As we presented throughout the whole paper, eliciting user information has became a major concern in the evaluation of digital multimodal artifacts. It is not difficult to understand why; established paradigms of evaluation, and mainly usability testing, have acknowledged that a lot has changed in regard of human-computer interaction; new paradigms are established.

Three studies explored possibilities on how would it be possible to deal with contemporary interactions without losing advances achieved in the past [1–3]. The major correlation of them lies on doing this in a way that make sense not only for designers, but also for researchers and, of course, and more importantly, users.

Reference [1] elevates the importance of considering subjectivity, temporality and situatedness, the three principles of user experience, while eliciting knowledge. Results shown that the less you affect the actual use of a multimodal digital artifact, the less users will rationalize assessment, and as result more accurate data will be collected.

In parallel, [2] presents a compilation of traditional heuristics; from widely spread used ones, both in industry, and validated results. The effort is to clarify what rules are, and what are not, adequate in the context of contemporary, multimodal interactions, without losing all the advances registered until now.

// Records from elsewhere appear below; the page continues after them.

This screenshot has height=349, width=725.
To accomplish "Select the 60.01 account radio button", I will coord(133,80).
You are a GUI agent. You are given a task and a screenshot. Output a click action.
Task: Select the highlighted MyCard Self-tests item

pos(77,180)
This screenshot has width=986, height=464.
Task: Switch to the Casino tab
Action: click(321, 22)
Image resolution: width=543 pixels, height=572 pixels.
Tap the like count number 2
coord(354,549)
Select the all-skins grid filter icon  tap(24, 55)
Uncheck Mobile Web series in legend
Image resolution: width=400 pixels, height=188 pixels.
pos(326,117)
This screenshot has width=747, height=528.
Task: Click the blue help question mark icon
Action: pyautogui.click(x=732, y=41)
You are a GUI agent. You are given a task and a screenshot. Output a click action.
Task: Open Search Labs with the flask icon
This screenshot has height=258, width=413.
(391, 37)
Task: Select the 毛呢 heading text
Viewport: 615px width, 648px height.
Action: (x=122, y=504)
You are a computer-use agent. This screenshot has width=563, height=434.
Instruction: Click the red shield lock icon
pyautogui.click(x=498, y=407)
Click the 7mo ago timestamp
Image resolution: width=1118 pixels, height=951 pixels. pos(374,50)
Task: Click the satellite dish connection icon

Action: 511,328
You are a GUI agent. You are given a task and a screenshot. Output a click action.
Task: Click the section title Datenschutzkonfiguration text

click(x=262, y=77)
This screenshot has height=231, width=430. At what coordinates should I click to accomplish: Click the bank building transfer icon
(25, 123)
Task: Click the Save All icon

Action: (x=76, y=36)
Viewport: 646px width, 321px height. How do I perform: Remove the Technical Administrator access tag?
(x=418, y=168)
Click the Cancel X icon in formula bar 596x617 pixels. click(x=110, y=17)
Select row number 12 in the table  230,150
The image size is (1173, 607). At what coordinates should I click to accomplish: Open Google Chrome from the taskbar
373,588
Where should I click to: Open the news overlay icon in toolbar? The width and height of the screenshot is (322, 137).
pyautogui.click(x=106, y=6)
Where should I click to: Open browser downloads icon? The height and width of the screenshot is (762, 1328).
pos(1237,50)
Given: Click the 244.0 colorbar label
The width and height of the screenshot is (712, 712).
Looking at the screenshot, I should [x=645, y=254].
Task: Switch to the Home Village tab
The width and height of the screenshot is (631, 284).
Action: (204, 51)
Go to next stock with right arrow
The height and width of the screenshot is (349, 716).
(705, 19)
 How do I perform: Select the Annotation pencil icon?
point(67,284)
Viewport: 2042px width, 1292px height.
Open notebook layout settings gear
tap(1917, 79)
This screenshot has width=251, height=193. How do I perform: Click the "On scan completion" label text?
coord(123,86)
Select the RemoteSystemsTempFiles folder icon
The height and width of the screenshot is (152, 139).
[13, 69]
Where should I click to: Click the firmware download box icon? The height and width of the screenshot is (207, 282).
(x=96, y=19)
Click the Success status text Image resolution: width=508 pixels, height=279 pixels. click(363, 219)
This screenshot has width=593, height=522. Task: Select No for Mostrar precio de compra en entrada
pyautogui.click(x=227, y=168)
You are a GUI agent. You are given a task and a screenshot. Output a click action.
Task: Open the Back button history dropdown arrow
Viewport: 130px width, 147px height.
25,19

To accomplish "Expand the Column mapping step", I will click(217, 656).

Also, industry are always moving forward and bringing new techniques, methods, methodologies and models to the table. Reference [3] have put together those updated paradigms, 100 % aligned to what’s state of art, creating a new set of heuristics based on the published documentation of leading organizations and recognized researchers.

After all, the opportunity of advancing resides, mostly, in combining those three constructs, as a framework to assess user feedback. That will enhance quality of data collection, maintain rigor of traditional usability testing and put another layer of contemporary validation. Results on 3-step usability testing will be shared as soon as new experiments come to end.